WHAT YOU ARE ASKED TO DO: Pull every line containing "blue" from the entries.

[Stored items]
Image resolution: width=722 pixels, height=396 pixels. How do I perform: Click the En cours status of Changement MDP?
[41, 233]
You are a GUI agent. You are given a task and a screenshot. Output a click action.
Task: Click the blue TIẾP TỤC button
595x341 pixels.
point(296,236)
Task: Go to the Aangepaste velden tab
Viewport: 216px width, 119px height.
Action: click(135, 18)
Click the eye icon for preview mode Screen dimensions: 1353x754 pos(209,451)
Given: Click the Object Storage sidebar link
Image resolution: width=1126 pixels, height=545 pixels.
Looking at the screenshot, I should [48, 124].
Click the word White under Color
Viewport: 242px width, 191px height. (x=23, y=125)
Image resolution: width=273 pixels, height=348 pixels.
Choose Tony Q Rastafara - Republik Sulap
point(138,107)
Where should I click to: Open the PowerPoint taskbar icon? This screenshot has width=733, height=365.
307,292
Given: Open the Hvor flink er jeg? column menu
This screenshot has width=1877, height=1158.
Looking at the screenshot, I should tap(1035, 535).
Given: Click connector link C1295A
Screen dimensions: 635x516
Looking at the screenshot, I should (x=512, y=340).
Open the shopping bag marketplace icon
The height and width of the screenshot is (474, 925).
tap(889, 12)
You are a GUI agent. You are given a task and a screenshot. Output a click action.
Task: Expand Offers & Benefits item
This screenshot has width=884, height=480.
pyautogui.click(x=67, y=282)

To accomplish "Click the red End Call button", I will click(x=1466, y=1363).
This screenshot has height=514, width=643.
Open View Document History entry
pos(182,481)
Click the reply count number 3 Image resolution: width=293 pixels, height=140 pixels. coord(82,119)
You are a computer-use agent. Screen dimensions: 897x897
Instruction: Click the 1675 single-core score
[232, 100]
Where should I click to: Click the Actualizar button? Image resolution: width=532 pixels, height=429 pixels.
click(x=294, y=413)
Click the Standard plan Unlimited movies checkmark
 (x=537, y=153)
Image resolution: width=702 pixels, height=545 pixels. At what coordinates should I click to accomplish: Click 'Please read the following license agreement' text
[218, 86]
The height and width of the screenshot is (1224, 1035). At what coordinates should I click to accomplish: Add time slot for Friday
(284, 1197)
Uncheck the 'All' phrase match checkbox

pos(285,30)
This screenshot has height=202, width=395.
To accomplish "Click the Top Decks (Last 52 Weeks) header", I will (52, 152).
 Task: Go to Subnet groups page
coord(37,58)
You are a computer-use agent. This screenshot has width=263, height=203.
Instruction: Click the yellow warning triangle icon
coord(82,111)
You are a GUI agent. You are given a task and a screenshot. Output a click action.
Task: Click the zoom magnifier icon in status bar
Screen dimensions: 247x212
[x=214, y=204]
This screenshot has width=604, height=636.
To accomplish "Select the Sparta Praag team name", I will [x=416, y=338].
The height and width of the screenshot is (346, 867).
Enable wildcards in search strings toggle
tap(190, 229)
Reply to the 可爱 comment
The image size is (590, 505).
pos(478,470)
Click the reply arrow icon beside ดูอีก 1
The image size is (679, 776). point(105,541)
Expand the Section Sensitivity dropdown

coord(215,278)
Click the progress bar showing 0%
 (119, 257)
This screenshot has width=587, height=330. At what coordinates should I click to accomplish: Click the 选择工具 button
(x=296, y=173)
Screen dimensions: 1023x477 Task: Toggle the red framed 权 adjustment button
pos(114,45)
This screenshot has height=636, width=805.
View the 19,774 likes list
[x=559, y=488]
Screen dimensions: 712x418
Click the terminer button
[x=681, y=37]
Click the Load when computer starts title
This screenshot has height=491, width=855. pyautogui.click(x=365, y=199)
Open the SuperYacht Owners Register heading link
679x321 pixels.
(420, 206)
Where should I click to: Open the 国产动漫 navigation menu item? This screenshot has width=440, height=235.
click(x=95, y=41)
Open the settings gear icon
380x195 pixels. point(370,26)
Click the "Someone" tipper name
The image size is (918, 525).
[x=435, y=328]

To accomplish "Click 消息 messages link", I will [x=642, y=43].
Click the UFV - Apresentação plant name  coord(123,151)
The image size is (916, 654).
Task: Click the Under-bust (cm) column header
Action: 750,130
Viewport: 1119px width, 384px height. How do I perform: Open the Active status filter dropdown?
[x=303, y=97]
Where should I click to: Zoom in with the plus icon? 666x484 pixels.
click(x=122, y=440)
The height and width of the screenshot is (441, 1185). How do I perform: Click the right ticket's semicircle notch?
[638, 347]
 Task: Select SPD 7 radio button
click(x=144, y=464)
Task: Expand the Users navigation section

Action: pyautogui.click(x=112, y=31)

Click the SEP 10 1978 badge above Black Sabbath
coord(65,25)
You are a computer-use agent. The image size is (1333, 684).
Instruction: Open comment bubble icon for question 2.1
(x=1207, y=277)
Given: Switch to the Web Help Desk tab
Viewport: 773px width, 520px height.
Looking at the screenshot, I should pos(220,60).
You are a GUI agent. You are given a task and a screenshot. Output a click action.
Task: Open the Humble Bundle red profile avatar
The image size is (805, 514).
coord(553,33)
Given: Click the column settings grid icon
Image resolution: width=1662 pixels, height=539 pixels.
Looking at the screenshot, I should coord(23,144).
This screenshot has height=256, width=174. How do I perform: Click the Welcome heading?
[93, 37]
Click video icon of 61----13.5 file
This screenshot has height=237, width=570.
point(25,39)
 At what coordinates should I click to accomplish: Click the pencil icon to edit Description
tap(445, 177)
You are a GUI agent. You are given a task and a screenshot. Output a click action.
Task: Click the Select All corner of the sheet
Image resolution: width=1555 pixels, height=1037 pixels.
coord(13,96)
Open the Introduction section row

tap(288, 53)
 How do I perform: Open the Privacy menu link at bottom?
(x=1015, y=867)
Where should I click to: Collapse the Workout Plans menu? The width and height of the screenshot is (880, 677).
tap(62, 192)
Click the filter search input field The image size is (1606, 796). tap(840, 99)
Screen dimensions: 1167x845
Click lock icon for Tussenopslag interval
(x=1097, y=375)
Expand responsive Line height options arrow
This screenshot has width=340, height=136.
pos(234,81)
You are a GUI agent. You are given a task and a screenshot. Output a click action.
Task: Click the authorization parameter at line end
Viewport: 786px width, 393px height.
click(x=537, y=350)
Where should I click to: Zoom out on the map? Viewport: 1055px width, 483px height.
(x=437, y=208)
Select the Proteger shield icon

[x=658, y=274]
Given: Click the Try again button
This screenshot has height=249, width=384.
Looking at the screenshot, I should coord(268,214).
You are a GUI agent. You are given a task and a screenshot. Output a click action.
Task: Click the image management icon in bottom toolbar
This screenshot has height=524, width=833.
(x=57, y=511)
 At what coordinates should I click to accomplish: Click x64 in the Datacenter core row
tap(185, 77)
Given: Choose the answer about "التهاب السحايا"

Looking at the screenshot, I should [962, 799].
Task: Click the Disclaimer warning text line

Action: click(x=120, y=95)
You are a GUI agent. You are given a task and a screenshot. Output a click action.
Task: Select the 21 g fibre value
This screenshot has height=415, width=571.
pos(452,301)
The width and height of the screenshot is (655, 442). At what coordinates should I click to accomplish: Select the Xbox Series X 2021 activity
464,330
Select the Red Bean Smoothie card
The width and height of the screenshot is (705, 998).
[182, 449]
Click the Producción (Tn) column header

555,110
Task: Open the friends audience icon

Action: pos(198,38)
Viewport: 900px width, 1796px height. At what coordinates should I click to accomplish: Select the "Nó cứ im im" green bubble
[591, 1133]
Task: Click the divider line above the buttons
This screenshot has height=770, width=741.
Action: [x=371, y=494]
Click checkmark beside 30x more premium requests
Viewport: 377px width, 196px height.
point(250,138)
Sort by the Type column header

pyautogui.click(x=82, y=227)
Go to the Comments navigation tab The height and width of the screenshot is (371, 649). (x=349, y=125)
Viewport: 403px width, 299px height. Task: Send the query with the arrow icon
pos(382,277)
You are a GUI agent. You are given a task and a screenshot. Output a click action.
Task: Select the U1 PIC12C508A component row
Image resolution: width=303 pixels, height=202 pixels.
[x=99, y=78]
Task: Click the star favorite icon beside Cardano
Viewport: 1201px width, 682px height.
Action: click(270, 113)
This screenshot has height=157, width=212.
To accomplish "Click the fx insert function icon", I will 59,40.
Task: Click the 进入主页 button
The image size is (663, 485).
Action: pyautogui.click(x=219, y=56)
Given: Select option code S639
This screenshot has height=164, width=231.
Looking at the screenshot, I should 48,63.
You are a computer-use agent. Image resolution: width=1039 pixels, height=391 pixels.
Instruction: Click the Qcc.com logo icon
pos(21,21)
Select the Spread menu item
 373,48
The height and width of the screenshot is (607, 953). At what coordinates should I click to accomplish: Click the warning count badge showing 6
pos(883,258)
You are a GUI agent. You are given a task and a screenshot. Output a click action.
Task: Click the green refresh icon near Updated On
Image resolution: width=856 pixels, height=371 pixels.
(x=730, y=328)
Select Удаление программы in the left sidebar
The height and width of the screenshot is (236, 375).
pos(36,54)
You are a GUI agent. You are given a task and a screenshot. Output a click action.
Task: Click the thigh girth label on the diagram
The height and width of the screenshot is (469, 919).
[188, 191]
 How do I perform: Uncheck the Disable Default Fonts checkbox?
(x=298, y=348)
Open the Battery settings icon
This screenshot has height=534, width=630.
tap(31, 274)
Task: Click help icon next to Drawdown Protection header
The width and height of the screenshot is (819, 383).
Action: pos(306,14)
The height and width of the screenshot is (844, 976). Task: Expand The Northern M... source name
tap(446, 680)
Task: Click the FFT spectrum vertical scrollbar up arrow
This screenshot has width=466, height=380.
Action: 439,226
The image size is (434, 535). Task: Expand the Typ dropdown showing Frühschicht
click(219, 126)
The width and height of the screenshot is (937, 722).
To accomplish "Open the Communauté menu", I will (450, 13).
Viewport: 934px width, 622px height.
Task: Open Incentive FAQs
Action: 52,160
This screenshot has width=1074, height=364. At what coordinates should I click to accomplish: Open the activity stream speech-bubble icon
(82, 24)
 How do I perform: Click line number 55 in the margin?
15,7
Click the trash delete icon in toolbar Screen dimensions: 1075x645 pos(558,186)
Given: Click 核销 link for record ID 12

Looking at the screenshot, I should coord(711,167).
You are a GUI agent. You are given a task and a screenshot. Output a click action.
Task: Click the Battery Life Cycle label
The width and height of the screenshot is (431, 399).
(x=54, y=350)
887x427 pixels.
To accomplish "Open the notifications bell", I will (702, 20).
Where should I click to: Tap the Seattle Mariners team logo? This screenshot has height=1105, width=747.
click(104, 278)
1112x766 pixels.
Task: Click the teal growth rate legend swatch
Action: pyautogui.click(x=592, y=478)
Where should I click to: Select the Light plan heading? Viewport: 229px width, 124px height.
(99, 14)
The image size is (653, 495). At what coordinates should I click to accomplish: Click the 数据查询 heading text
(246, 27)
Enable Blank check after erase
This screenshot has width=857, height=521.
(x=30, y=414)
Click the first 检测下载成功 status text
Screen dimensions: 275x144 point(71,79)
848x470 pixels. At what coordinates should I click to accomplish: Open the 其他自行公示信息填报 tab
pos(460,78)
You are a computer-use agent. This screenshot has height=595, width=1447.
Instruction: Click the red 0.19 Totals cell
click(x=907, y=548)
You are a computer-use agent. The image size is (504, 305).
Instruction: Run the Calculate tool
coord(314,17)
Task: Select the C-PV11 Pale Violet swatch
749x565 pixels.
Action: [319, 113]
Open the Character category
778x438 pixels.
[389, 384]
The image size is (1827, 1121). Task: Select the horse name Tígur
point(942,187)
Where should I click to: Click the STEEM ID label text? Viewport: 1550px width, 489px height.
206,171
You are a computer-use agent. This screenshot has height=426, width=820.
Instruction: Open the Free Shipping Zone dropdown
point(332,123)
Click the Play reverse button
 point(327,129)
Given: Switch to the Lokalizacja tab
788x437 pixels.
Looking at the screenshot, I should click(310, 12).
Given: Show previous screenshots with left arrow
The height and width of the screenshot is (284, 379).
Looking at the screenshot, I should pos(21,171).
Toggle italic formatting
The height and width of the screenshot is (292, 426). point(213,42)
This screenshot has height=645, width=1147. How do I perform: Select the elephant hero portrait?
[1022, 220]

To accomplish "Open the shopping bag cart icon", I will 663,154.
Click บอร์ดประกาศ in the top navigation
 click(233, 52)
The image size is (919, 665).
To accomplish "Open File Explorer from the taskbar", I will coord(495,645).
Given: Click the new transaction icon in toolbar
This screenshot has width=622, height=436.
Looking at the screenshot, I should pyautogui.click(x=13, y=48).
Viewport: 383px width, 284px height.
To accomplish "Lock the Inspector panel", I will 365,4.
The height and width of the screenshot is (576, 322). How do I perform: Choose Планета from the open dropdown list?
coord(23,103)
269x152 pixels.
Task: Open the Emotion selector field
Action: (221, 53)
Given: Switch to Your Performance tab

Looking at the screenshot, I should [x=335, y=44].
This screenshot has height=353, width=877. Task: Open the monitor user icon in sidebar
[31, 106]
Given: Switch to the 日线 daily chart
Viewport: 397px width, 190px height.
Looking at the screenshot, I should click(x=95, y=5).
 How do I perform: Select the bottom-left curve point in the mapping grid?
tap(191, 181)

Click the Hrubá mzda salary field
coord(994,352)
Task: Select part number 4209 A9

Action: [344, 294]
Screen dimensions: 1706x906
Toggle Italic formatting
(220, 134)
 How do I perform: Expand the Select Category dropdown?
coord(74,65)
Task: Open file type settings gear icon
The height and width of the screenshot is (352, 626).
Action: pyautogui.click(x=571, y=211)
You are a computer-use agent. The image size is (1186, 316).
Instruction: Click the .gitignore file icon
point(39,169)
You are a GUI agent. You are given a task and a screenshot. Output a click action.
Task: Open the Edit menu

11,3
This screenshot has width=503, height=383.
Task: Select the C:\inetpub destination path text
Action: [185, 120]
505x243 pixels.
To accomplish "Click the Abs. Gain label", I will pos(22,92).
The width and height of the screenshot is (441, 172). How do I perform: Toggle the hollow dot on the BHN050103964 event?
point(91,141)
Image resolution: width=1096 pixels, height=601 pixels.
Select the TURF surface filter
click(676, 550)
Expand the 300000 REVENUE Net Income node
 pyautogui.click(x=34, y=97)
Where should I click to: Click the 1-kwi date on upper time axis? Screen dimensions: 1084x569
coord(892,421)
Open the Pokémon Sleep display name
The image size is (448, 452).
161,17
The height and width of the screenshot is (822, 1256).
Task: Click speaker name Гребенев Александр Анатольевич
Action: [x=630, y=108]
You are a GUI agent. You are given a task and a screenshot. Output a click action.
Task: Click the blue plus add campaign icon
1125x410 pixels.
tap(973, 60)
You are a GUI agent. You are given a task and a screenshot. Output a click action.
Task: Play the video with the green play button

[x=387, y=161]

ANSWER AREA:
Task: Click the blue TIẾP TỤC button
Task: Click the blue plus add campaign icon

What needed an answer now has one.